Pull out each line in the records below that contains the word "pixels".

━━━━━━━━━━━━━━━━━━━━

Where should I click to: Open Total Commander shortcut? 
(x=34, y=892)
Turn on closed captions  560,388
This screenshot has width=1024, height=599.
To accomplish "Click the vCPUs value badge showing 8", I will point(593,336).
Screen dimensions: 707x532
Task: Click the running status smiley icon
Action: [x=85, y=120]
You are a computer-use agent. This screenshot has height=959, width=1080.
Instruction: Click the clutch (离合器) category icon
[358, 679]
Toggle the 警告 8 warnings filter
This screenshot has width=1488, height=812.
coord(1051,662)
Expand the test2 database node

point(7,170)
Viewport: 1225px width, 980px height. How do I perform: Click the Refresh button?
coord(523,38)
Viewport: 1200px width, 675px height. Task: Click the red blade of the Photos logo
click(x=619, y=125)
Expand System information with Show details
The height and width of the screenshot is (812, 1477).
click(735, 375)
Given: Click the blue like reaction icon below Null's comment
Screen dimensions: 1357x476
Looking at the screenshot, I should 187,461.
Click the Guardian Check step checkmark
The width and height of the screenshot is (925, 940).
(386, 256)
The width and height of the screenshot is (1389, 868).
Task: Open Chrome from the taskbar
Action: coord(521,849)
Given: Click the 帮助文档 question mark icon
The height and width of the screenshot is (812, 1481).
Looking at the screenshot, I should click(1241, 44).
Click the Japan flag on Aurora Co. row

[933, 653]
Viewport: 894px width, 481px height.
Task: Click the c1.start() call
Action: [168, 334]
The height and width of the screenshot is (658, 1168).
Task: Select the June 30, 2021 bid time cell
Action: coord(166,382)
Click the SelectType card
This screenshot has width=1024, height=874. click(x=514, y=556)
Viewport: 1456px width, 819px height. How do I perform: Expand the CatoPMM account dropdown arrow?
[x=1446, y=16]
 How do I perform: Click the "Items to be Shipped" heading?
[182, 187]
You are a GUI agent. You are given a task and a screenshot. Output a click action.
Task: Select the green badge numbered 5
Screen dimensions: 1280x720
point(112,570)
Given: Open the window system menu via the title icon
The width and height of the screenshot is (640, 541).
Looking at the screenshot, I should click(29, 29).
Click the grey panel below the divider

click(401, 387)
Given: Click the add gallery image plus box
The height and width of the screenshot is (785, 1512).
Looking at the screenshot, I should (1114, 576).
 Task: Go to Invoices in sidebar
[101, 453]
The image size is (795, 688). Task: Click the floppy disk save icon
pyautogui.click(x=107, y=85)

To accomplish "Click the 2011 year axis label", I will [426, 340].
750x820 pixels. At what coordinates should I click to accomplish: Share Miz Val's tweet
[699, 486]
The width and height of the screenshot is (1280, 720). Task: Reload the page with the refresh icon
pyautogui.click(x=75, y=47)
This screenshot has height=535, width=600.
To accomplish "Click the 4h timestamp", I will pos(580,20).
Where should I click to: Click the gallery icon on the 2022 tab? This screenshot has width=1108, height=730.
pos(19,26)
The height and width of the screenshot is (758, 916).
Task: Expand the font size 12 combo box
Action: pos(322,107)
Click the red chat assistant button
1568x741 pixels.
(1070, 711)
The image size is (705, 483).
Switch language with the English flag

━━━━━━━━━━━━━━━━━━━━

TASK ANSWER.
750x820 pixels. At what coordinates should I click to accomplish: Share Miz Val's tweet
1568x741 pixels.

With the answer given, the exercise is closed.